With regard to plaintiff's argument that the exclusion is ambiguous and should only apply to someone who is acting during working hours, we disagree. Plaintiff cites to Del Vecchio v. Old Reliable Fire Insurance Co., 132 N.J. Super. 589 (Law Div. 1975), in support of its position. In Del Vecchio, where an off-duty employee forcibly entered a warehouse and committed theft when the building was closed, the Law Division found an exclusionary clause not clearly applicable to times other than the "normal work day." Id. at 591, 596. Yet, in Cobra, supra, we held that "Del Vecchio, is not controlling on us and to the extent it is inconsistent with [Cobra], we reject it." 317 N.J. Super. at 405. In Cobra, we dismissed a similar argument to that of plaintiff, where employees placed merchandise near dumpsters during working hours, and later picked them up after their shifts were over. See id. at 399.

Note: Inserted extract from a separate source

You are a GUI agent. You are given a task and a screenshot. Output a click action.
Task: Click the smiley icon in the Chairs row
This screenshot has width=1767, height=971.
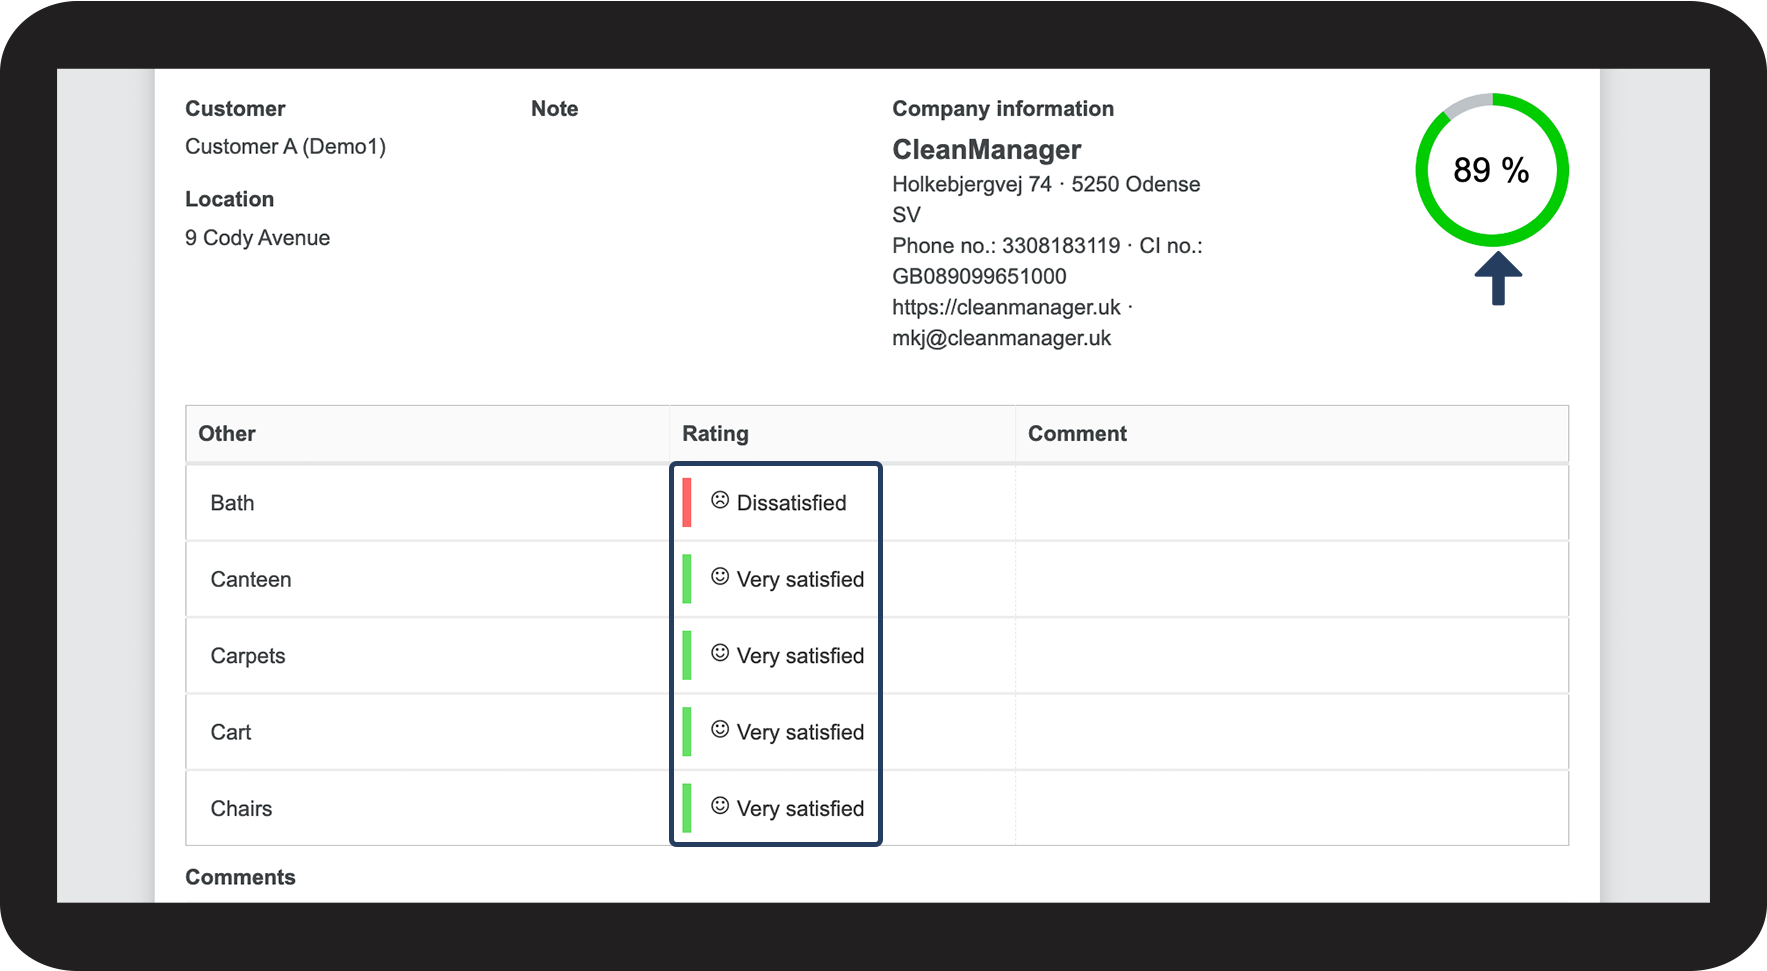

We are also not persuaded that Ms. Yusofova only committed the criminal acts during non-working hours, unrelated to her employment. By her own admission, she surreptitiously obtained the key and pharmacy combination, and passed them on to the three men who ultimately committed the crime. To acquire those necessary tools, she used her knowledge as an employee of the pharmacy. Clearly, she knew where and how to learn the code and to find a spare key to copy. Her involvement falls squarely under the express language of the exclusionary clause of plaintiff's policy.


1 Plaintiff also advances arguments (1) that Ms. Yusofova was not "directly" involved in the theft, and therefore her actions fall outside the scope of the dishonesty exclusion, and (2) that she acted outside the scope of her employment, and therefore coverage should not be barred. These arguments are without merit and do not warrant further discussion in this opinion. R. 2:11-3(e)(1)(E).